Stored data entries
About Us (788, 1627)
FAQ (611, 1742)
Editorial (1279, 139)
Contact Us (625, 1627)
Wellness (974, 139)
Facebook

=== ACTIVITY ===
The response must restate every entry word for word.

=== RESPONSE TO THE EXERCISE ===
About Us (788, 1627)
FAQ (611, 1742)
Editorial (1279, 139)
Contact Us (625, 1627)
Wellness (974, 139)
Facebook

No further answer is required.